There is a grotesque contrast between the £2 billion levy on the banks—not on the bankers, by the way—on the one hand, and £11 billion off welfare and £12 billion on VAT on the other. I want to take this opportunity to pay tribute to the leadership shown last night by the truly honourable Members for Colchester (Bob Russell) and for Portsmouth South (Mr Hancock) when they voted against their own Government in opposition to the VAT increase.

The shadow Secretary of State was absolutely right to point out earlier that the areas with the greatest needs should not bear the brunt of the cuts. Birmingham has great problems of multiple deprivation and high unemployment, yet, as a consequence of the Budget, it will see the biggest cash reduction—more than £12 million. It will have the largest cut in area-based grant in any local authority in Britain, at £8 million, and the seventh largest cut to the school development fund, at £633,000. That money was designed to help struggling schools to succeed.

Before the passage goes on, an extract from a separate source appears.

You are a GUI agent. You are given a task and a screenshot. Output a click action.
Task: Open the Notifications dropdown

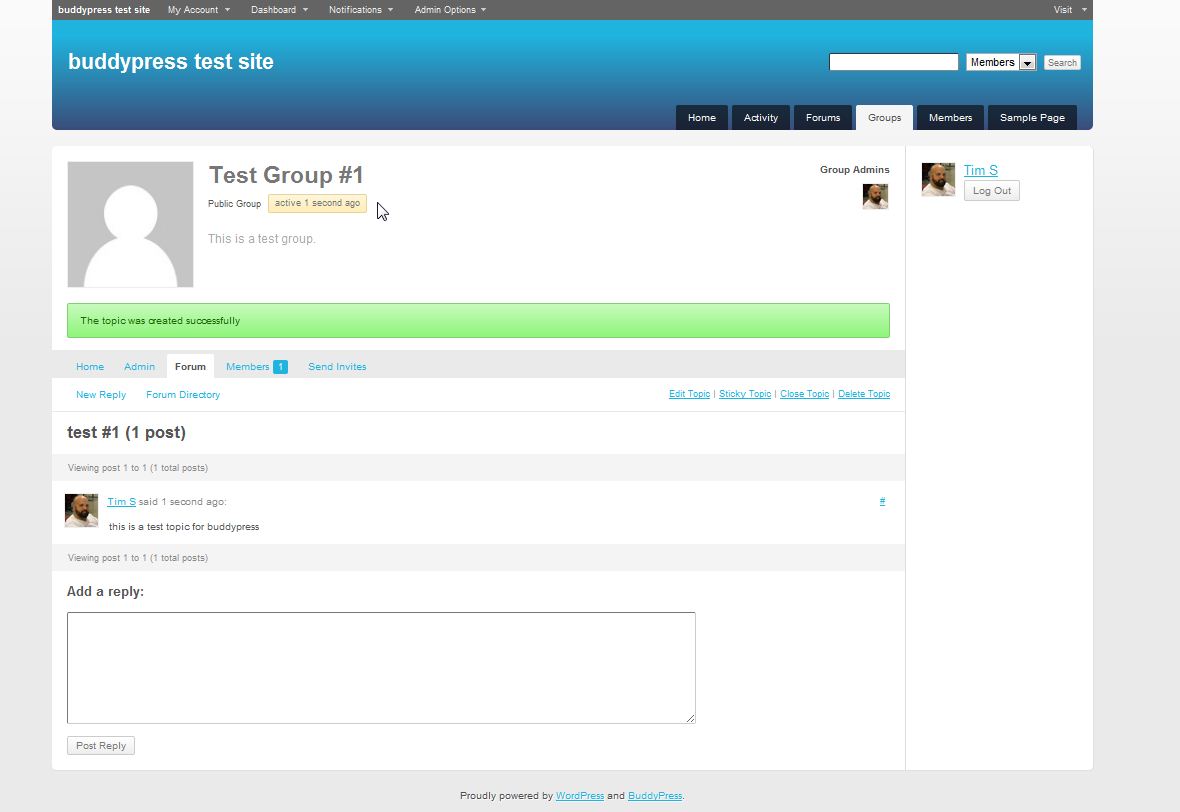(x=360, y=10)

Birmingham will have the second largest cut to Connexions, at £2.7 million. This will harm the ability of our city to help the young into work and to get apprenticeships. It will also have the largest cut to the children’s fund, at £1.14 million. That will damage the capacity of our city to reach out to disabled, disadvantaged, troubled and sometimes abandoned children. It will also see the largest cut to the working neighbourhoods fund—a highly successful programme of concentrated, co-ordinated, community-led action to get Birmingham’s citizens off benefit and into work.

I have seen these programmes at first hand, in the form of the remarkable Employment Needs Training Agency in my constituency, and three excellent employment Connexions contracts focusing on the long-term unemployed, lone parents, ex-offenders, those who have engaged in alcohol abuse, and those who lost their jobs under Mrs Thatcher in the 1980s and never worked again. Those programmes have an outstanding track record of reaching out to those people, giving them hope, and helping them to rebuild their lives and get back into work.

Nadhim Zahawi Portrait Nadhim Zahawi (Stratford-on-Avon) (Con)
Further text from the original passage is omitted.